Subconfluent monolayers of DF-1 chicken fibroblast cells or 293T human embryonic kidney cells were transfected by using transit LTI (Panvera) according to the manufacturer’s instructions with 1 μg of a firefly luciferase reporter plasmid flanked by chicken polymerase I (Pol I) promoter (pARO3-vluci) for DF-1 or human PolI promoter (pPolI A-luci) for 293T and murine terminator sites, which produces a viral RNA (vRNA)-like RNA transcript; 0.02 μg of Renilla luciferase-expressing plasmid; and a mixture of plasmids expressing PB2, PB1, PA, and NP in quantities of 1, 1, 1, and 2 μg, respectively. Cell extracts were prepared in 500 μl of passive lysis buffer (Promega) 24 h p.t. Luciferase activity was then assayed with a dual luciferase assay reagent kit (Promega) and read on a Veritas microplate luminometer (Turner BioSystems). Viral polymerase activity was expressed as the ratio of firefly to Renilla luciferase signal.

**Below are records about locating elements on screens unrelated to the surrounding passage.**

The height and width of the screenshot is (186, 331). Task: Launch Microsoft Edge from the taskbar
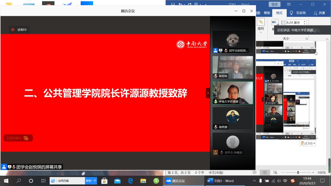130,181
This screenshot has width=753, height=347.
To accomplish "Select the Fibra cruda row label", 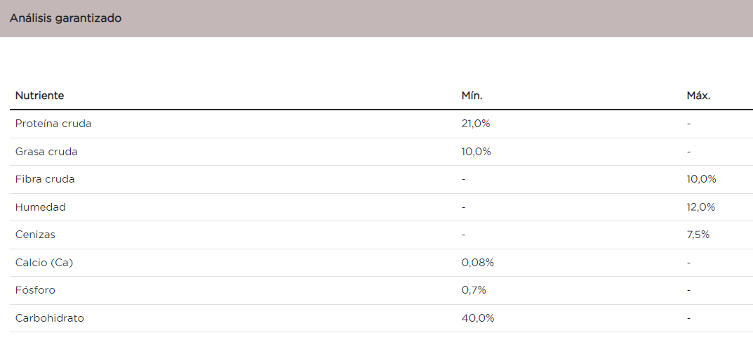I will tap(45, 179).
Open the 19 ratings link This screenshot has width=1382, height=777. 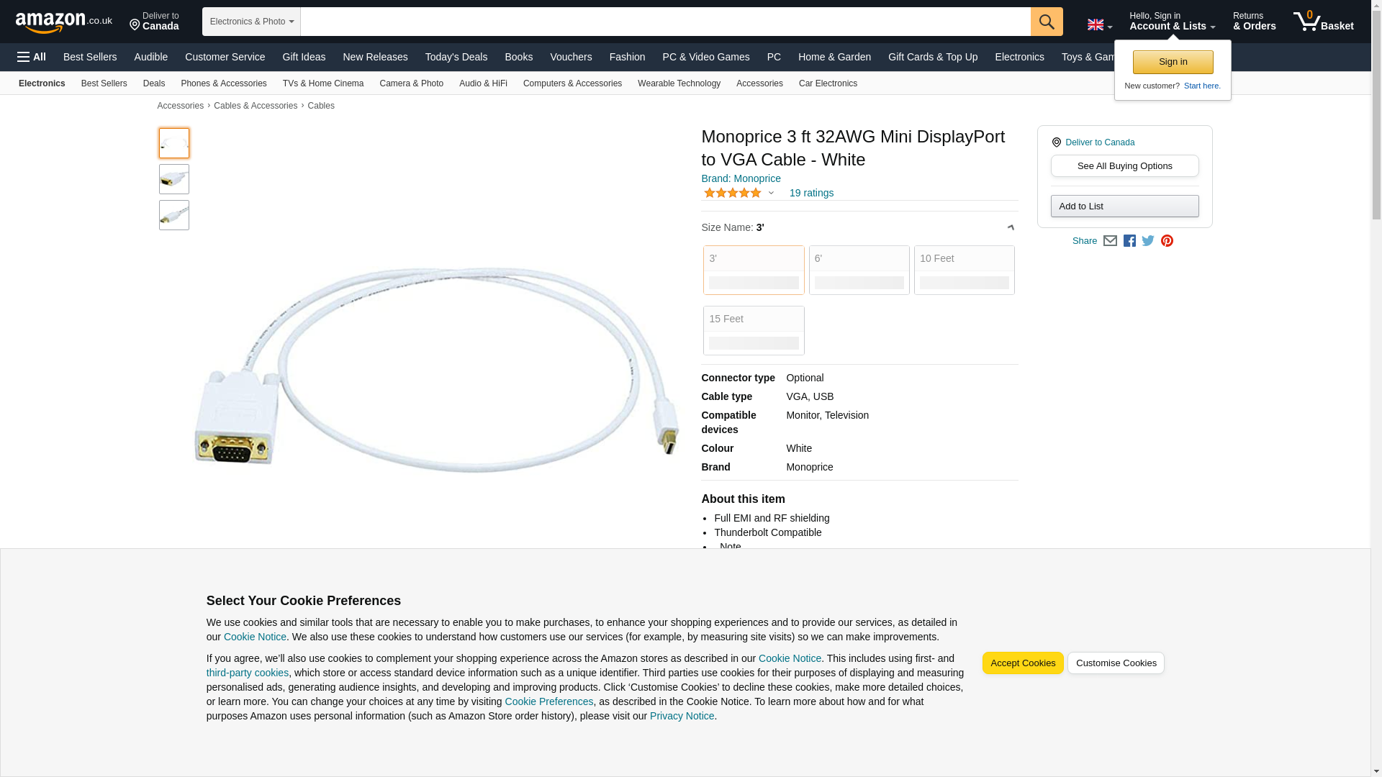(810, 193)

The different influenza virus RNA species produced during infection were quantified as described by Robb et al. . Briefly, adherent DF-1 cells in 35-mm dishes were infected with recombinant virus at an MOI of 1. Total RNA was isolated 4, 6, 8, and 10 h p.i. by using the RNeasy kit. Total RNA (~ 1 μg) was mixed with an excess of DNA primers, labeled at the 5′ end with 30 μCi of [γ-32P]ATP and T4 polynucleotide kinase, and denatured by heating to 95°C for 3 min. The mixture was cooled to 50°C, and the primer extensions were performed after addition of 100 U of SuperScriptIII reverse transcriptase (Invitrogen) to the reaction buffer provided with the enzyme and incubation for 90 min at 50°C. Two PB1 gene-specific primers for A/VN/1203/04 were used in the separate reverse transcription reactions: 5′-TGATTTCGAGTCTGGAAGGA-3′ (to detect vRNA) and 5′-TCCATGGTGTATCCTGTCCC-3′ (to detect mRNA and cRNA). Another specific primer for detection of cellular 5s rRNA was included as an internal control for total RNA: 5′-TCCCAGGCGGTCTCCCATCC-3′. Transcription products were analyzed on 8% polyacrylamide gels containing 7 M urea in TBE buffer and were detected by autoradiography. Viral RNA bands were quantified with the PC-BAS software package (Fuji).

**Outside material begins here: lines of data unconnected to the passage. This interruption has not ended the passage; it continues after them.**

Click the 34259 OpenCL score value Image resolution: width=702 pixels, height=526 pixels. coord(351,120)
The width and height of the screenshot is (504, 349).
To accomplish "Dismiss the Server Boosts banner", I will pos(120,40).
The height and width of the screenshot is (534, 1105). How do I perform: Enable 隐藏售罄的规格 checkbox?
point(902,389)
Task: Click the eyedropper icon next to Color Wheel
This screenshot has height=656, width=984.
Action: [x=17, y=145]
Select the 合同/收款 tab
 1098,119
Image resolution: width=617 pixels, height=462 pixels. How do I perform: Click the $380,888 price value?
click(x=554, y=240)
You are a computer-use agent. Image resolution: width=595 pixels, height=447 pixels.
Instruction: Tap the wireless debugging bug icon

For the in vivo studies (Figs. 2 & 3), weight and temperature data were expressed as the percent change from day 0 for each duck. Temperature and weight changes caused by the different viruses were compared by regression with the individual duck included as a random effect to account for individual variations among the animals. Model simplification was performed and tested with parametric bootstrapping and likelihood ratio tests . Because morbidity occurs in the days immediately following infection, regression analysis was restricted to time points prior to recovery. If significant effects were found, a simple effect of virus was investigated by ANOVA for each time point, followed by a Tukey-Kramer multiple comparison test, if appropriate. Kaplan-Meier analysis was performed for each survival curve. Virus titers were analyzed as the log10TCID50 values for each day. Analyses to determine the effects of various mutations on the morbidity and mortality of mallard ducks excluded the PBS control. All analysis was performed in R version 2.9.0 (www.R-project.org).

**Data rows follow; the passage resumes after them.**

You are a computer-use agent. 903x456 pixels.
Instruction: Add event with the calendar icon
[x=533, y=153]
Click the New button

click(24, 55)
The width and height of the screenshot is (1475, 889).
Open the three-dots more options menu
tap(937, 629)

To investigate the difference in pathogenicity between wtVN1203 and rgVN1203, we sequenced the entire genomes of both viruses. Although 10 of the 11 protein sequences were identically encoded by the two viruses, we found 11 SMs in the PB1 gene, 2 in the NP gene, and 1 in the NA gene of rgVN1203 (referred to hereafter as rgVN1203/SM-3) (Fig. 1A). Because most of the SMs were in PB1, a key component of the viral RNA-dependent RNA polymerase (RdRp), we first compared the codon triplet frequency at the affected nt positions in the PB1 genes of wtVN1203 and rgVN1203/SM-3. The VN1203 HA binds preferentially to α-(2,3)–linked sialic acid receptors, and therefore the codon triplets were evaluated by using PB1 of strictly avian influenza viruses (n = 1,088). The bioinformatics analysis showed significant differences in codon triplet frequency between the wtVN1203 and rgVN1203/SM-3 PB1 genes, with ratios as high as 1:112.1 (Table 1). A change at the third position of the codon triplets in PB1 of rgVN1203/SM-3 resulted in both rare and frequent codon usage. It is noteworthy that 3 of 11 SMs in PB1, at nt positions 246, 261, and 354 of the ORF, resulted in aa changes in the PB1-F2 protein: T51→M, V56→A, and E87→G, respectively (Fig. 1B).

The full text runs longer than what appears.